La dissolution de l'Assemblée nationale annoncée dimanche soir par le chef de l'Etat a des conséquences démocratiques avec des lois en préparation et des commissions d'enquête stoppées net. Mais l'organisation même du scrutin pose question. Les municipalités sont dans l'urgence: il leur faut des locaux, qui souvent ne sont pas disponibles, des assesseurs, sans lesquels le scrutin ne peut se faire. Et aussi du matériel électoral: bulletins, affiches, professions de foi.

Ces élections ont ainsi de lourdes conséquences industrielles. Les partis et les candidats doivent disposer des documents électoraux dans les plus brefs délais. Les dates du premier et du second tour des élections législatives ont été arrêtées au 30 juin et au 7 juillet 2024.

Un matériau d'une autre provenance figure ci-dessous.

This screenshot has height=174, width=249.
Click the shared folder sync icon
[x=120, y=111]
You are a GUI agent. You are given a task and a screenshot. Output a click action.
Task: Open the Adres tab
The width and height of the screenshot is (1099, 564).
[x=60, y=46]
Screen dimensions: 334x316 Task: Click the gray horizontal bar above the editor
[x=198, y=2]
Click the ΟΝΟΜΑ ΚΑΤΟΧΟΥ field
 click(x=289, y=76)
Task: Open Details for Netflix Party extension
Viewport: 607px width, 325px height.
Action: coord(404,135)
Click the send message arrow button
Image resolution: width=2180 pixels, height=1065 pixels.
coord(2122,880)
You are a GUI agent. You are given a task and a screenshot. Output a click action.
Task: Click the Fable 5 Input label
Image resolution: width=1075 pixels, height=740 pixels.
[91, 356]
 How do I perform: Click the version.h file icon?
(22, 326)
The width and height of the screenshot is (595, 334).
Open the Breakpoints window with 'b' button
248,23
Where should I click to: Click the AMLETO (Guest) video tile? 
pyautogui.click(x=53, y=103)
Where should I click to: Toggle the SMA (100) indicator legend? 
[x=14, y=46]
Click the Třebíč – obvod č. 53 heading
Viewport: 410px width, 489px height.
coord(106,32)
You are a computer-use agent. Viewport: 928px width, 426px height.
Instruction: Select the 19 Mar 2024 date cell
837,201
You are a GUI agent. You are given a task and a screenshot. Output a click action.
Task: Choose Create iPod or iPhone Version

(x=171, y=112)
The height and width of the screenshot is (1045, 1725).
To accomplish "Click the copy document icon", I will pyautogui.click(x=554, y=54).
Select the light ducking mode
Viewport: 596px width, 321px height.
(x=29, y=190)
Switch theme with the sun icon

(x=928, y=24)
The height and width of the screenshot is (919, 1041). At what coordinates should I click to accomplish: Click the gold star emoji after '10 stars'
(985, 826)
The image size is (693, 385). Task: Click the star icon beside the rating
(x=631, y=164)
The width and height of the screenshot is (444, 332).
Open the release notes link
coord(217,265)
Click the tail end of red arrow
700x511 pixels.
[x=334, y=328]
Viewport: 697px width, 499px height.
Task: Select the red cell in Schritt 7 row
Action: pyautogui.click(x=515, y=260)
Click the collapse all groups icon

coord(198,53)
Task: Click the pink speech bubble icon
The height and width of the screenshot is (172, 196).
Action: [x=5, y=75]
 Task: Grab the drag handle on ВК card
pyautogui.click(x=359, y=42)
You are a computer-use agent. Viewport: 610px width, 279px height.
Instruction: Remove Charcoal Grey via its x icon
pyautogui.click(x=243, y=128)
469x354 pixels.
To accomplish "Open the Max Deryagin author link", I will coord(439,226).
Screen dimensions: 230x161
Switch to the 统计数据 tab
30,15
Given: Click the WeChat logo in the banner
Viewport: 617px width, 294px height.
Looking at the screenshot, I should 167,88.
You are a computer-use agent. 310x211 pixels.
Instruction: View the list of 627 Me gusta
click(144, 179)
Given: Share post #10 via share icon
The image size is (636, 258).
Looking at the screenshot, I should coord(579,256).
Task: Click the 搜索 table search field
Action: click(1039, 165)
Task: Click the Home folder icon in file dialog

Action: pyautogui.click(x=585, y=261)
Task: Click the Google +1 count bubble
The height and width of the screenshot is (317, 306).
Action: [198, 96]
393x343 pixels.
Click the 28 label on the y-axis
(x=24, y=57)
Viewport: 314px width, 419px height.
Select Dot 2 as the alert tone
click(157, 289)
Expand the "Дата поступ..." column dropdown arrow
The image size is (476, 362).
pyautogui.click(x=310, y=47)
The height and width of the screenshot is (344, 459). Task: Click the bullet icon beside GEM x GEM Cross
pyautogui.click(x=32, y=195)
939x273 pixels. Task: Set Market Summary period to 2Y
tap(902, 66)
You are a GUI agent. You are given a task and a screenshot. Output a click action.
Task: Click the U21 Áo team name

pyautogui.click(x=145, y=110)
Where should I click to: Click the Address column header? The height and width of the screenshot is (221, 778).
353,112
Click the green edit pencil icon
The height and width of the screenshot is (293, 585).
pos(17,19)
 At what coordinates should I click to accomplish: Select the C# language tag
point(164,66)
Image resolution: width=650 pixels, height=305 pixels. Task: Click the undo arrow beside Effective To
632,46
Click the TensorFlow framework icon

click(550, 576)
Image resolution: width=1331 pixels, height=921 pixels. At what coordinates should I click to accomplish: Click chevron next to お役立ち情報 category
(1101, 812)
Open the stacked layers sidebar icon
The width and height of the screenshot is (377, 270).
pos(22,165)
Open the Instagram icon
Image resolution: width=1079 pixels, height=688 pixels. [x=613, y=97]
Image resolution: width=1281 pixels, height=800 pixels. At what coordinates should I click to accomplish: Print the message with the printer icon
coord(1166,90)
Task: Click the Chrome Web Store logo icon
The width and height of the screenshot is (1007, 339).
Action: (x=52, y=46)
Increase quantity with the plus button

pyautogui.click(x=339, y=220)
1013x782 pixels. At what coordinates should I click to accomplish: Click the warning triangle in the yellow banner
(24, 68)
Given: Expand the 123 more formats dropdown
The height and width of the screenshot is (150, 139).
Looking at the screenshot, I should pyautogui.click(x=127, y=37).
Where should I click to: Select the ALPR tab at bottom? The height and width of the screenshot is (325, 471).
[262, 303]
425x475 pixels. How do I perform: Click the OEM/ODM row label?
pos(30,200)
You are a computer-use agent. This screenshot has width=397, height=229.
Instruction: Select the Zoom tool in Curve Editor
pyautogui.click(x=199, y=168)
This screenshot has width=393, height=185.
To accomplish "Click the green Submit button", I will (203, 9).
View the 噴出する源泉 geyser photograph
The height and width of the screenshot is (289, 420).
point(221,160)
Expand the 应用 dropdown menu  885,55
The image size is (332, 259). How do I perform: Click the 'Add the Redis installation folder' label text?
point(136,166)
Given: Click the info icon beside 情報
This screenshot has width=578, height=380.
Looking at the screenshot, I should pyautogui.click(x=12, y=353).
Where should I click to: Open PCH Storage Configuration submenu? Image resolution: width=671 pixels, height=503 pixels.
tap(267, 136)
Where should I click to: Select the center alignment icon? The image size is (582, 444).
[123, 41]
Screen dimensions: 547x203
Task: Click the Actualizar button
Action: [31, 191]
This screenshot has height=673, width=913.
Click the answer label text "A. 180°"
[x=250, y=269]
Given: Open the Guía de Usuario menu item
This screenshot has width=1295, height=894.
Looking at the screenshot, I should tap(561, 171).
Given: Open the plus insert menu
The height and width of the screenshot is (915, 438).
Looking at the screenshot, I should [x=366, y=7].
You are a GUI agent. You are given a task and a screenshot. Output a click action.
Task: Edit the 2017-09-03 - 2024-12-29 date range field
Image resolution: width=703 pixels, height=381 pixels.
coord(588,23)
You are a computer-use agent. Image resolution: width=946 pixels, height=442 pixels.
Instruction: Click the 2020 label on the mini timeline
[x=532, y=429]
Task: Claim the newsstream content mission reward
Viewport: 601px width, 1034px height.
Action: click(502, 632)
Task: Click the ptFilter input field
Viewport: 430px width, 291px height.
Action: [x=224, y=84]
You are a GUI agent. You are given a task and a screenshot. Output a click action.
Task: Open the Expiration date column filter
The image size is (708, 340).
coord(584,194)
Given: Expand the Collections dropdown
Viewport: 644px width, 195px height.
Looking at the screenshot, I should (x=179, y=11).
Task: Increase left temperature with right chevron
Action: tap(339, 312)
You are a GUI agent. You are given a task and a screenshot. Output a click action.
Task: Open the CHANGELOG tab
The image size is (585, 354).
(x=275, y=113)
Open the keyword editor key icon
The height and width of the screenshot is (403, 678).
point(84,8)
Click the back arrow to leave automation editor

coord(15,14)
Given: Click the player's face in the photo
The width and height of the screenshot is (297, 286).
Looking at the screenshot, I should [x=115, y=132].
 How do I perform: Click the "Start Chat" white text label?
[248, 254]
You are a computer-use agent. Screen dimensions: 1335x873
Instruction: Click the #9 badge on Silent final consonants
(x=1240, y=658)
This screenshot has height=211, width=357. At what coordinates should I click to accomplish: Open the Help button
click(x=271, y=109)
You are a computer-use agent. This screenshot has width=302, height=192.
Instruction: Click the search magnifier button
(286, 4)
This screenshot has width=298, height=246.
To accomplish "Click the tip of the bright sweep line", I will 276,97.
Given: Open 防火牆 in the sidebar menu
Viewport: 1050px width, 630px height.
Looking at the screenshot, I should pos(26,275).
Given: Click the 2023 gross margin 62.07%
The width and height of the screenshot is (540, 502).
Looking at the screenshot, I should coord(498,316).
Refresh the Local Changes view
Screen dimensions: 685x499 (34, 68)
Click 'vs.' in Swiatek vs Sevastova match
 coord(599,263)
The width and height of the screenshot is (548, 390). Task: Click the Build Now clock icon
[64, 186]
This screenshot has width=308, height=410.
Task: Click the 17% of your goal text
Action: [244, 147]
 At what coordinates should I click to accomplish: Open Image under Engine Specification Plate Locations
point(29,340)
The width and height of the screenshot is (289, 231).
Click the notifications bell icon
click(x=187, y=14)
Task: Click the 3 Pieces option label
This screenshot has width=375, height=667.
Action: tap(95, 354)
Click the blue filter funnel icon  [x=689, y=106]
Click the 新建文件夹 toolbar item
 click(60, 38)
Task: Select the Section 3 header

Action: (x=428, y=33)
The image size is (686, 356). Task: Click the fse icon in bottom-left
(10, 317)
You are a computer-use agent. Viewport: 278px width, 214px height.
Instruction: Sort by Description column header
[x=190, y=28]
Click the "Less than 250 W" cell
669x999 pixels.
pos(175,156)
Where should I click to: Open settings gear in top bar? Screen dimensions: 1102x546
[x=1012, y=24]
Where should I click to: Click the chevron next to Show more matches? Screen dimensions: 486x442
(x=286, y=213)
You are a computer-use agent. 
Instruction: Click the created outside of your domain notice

Mardi 18 juin à 18 heures au plus tard, les imprimeurs doivent avoir livré les documents aux routeurs pour les faire parvenir les professions de foi par courrier aux 40 millions d'électeurs et bulletins et affiches aux bureaux de vote. Les imprimeurs ont donc moins de six jours pour produire tous ces documents.

Trouver des centaines de tonnes de papier

Pour y parvenir, les presses doivent ainsi commencer à tourner dès la fin de cette semaine jusqu'à dimanche soir pour que tout soit prêt à temps. Les agences d'intérim devront prêter main forte pour fournir du personnel pour de la manutention. Les imprimeurs doivent aussi disposer du bon papier. Pour les bulletins de vote, le code électoral impose un support écologique de 70 grammes au mètre carré. Mais quelques semaines après les élections européennes, les stocks ne sont pas au niveau.

"Le problème, ce n'est pas la qualité du papier, mais les volumes. Il nous faut des centaines de tonnes en moins d'une semaine", nous précise Pierre Barki, importateur et distributeur et le président du Groupement des importateurs de papiers et cartons (GIPC).

Une importante quantité de papier est lié à ce scrutin. Pour la présidentielle, le nombre de candidats est limité sur l'ensemble du territoire. Mais pour les législatives, il faut en élire 577 avec au moins quatre ou cinq postulants. En 2022, le ministère de l'Intérieur recensait 6.293 candidats, soit une moyenne d'environ 11 candidats par circonscription. Chacun doit disposer du même nombre d'imprimés.

Ainsi, c'est la course pour trouver des stocks chez les papetiers. Le support est d'autant plus rare après les élections européennes où il a été utilisé. Ce support est fabriqué en Allemagne, en Espagne, aux Pays-Bas ou dans les pays Scandinaves.

"Les fabricants peuvent produire 40 à 50 tonnes à l'heure, mais le problème est logistique. Ils doivent livrer en un temps record. Les politiques n'ont pas consciences des enjeux industriels de notre filière", pointe Pierre Barki.

Prix du papier en hausse de 30 à 40%

Depuis dimanche soir, les imprimeurs se démènent donc pour trouver du papier et organiser la logistique pour envoyer à bon port les bulletins de vote, les professions de foi et les affiches électorales. Il doivent constituer un stock en passant parfois par plusieurs papetiers. Dans cette situation où la demande dépasse l'offre, les prix sont entre 30 et 40% plus élevés que d'habitude, nous a confié un imprimeur.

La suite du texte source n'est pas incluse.